# How do you prove the following trig identity: tan(x + 45°) - tan(45° - x) ≡ 2tan2x?

Apr 15, 2015

Use $\tan \left(a + b\right) = \frac{\tan a + \tan b}{1 - \tan a \tan b}$

and $\tan \left(a - b\right) = \frac{\tan a - \tan b}{1 + \tan a \tan b}$

and $\tan \left(2 a\right) = \tan \left(a + a\right) = \frac{2 \tan a}{1 - {\tan}^{2} a}$

And also use: $\tan \left(\frac{\pi}{4}\right) = 1$.
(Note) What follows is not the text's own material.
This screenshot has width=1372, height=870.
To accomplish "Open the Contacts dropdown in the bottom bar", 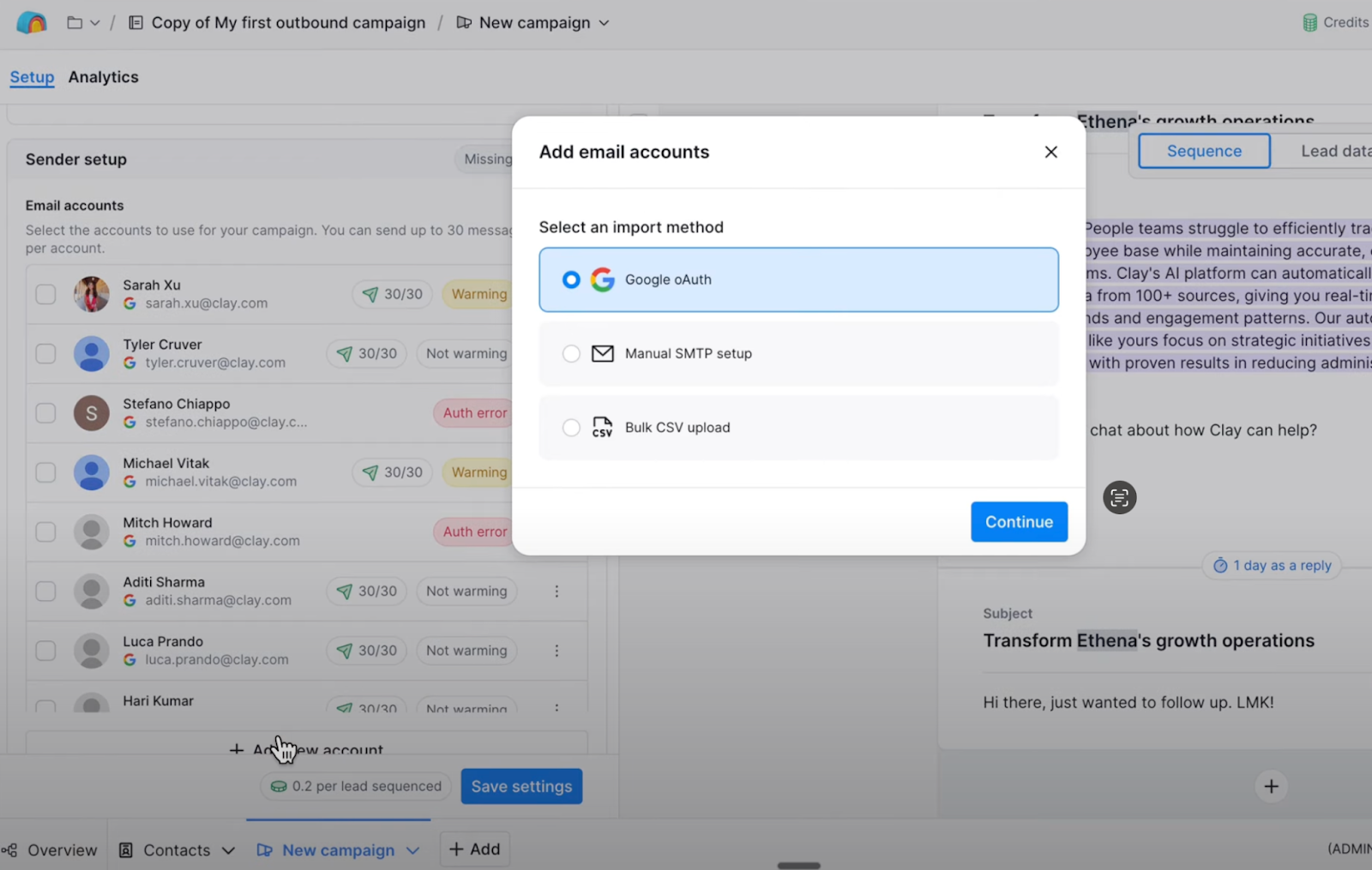I will [228, 849].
Other than that it's just algebra.

Once you get to

$\frac{\tan x + 1}{1 - \tan x} - \frac{1 - \tan x}{1 + \tan x}$

you'll want a common denominator, so you get

$\frac{{\left(\tan x + 1\right)}^{2} - {\left(1 - \tan x\right)}^{2}}{1 - {\tan}^{2} x}$

Now do the algebra to get:

$\frac{4 \tan x}{1 - {\tan}^{2} x} = 2 \left(\frac{2 \tan x}{1 - {\tan}^{2} x}\right) = 2 \tan 2 x$